You may already know Armstrong's famous words when he stepped off the footpad of the Eagle Lunar Module: "That's one small step for [a] man, one giant leap for mankind." Less familiar to most people is the response in Houston to the safe landing of the descent module when it had only about 25 seconds of fuel left. Charles Duke, the staff member of Houston ground support who was responsible for communicating with the crew, expressed everyone's relief: "You got a bunch of guys about to turn blue. We're breathing again. Thanks a lot." What a moment of overwhelming gratitude, plus a dash of humor!
It's also less widely known that two and a half hours after landing, Aldrin — a Webster (Texas) Presbyterian Church elder — radioed Earth with these words: "This is the LM pilot. I'd like to take this opportunity to ask every person listening in, whoever and wherever they may be, to pause for a moment and contemplate the events of the past few hours and to give thanks in his or her own way." He then took communion. NASA was fighting a lawsuit about religious broadcasts from space, so he kept this devotional act quiet. Webster Presbyterian still has the chalice he used, and the congregation continues to commemorate this event on the Sunday closest to July 20.

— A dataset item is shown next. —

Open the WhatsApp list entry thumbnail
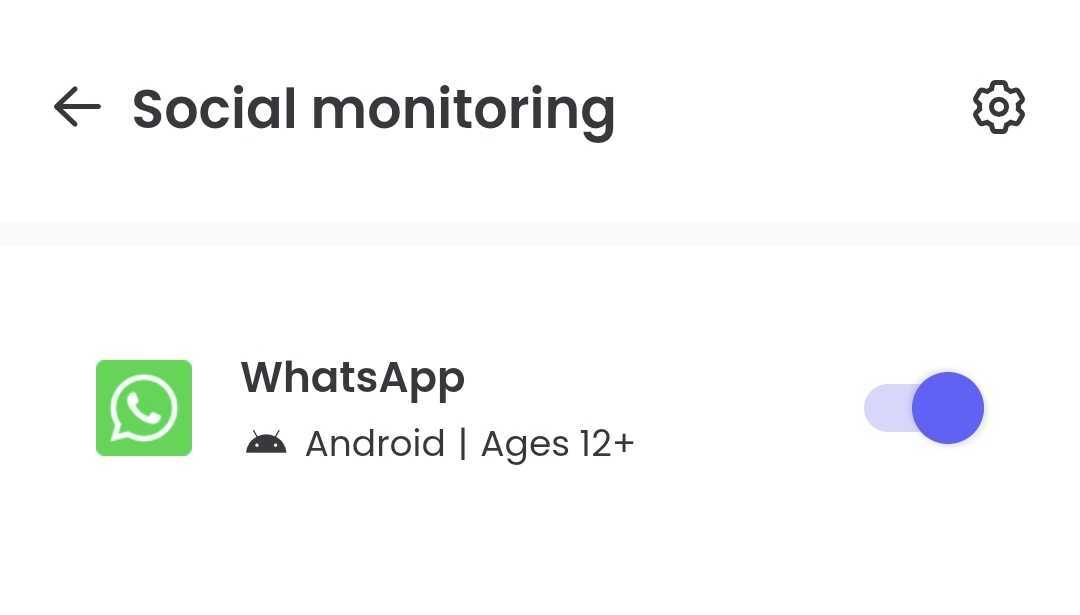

During a television broadcast on the last night before splashdown, the three Apollo 11 astronauts expressed their awe and appreciation for all that had taken place:
"The Saturn V rocket which put us in orbit is an incredibly complicated piece of machinery, every piece of which worked flawlessly. ... We have always had confidence that this equipment will work properly. All this is possible only through the blood, sweat, and tears of a number of a people. ... All you see is the three of us, but beneath the surface are thousands and thousands of others, and to all of those, I would like to say, 'Thank you very much.' "
— Michael Collins, the astronaut who piloted the command spacecraft alone in lunar orbit
"Personally, in reflecting on the events of the past several days, a verse from Psalms comes to mind. 'When I consider the heavens, the work of Thy fingers, the Moon and the stars, which Thou hast ordained; What is man that Thou art mindful of him?' "
— Buzz Aldrin
"We would like to give special thanks to all those Americans who built the spacecraft; who did the construction, design, the tests, and put their hearts and all their abilities into those craft. To those people tonight, we give a special thank you, and to all the other people that are listening and watching tonight, God bless you."
— Neil Armstrong
Who among us has not wondered what it would feel like to be Neil Armstrong? The movie First Man asks us to do just that. It's based on Armstrong's authorized biography, written by James R. Hansen, a former historian for NASA.
Consider the biggest step you have ever taken, the achievement of which you are most proud. Now bring to mind everyone along the way who contributed to that achievement, whether by encouraging you, by building equipment you needed, by donating time or money to make it possible, or by helping plant the seeds of the idea in your mind in the first place. Offer them thanks in your heart. If possible, choose one or two of them to thank in words, written or spoken. Our great leaps are intricately woven from the labors of many, many people.